What the exercise asks
Leaving out all pictures, reproduce the entries below exactly, from the first line through the line that contains "Given: Enable the Bold text toggle".
━━━━━ Input data
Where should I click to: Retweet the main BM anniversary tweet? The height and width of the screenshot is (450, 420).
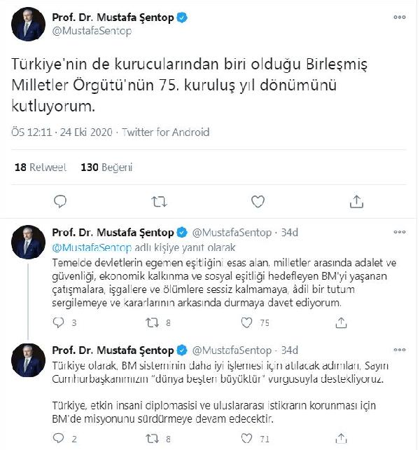(x=159, y=202)
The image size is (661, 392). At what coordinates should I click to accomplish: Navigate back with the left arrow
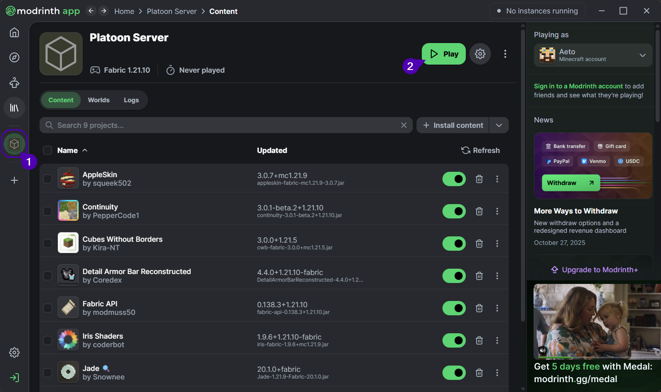tap(91, 11)
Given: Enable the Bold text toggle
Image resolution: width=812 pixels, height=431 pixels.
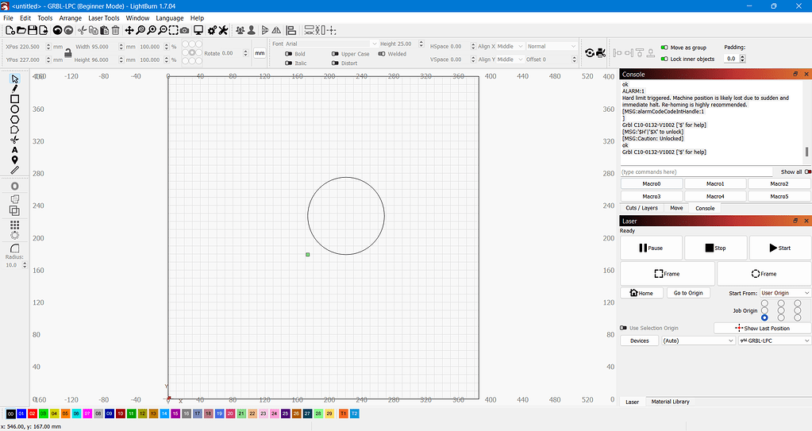Looking at the screenshot, I should pyautogui.click(x=289, y=54).
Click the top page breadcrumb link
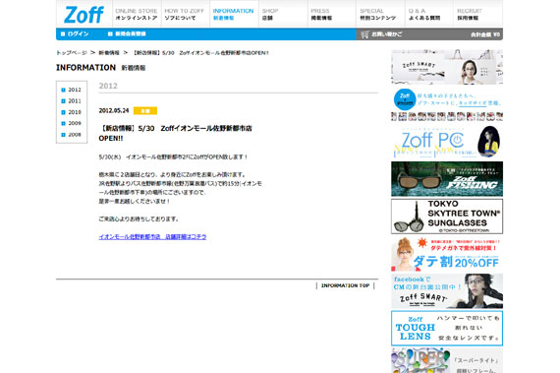This screenshot has height=373, width=560. (72, 53)
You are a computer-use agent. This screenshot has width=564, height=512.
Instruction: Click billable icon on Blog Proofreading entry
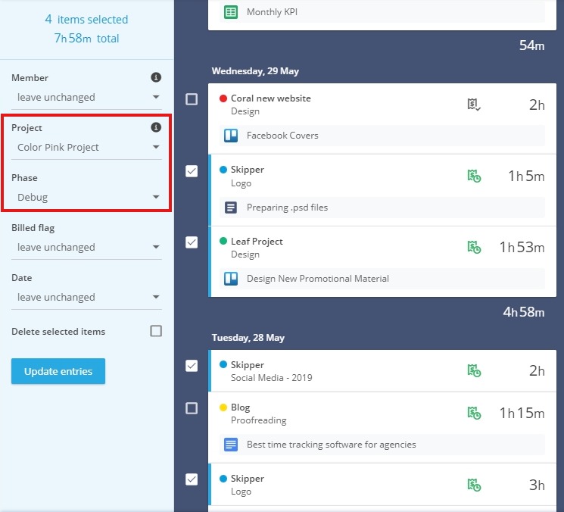pos(474,413)
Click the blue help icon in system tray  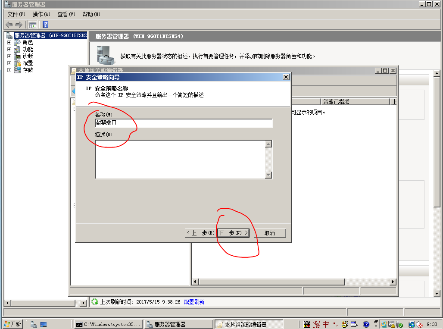click(x=366, y=324)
━━━━━━━━━━
Solution for this exercise
Where should I click to: Retweet the main BM anniversary tweet? The height and width of the screenshot is (450, 420).
(x=159, y=202)
The image size is (661, 392). At what coordinates should I click to accomplish: Navigate back with the left arrow
tap(91, 11)
Given: Enable the Bold text toggle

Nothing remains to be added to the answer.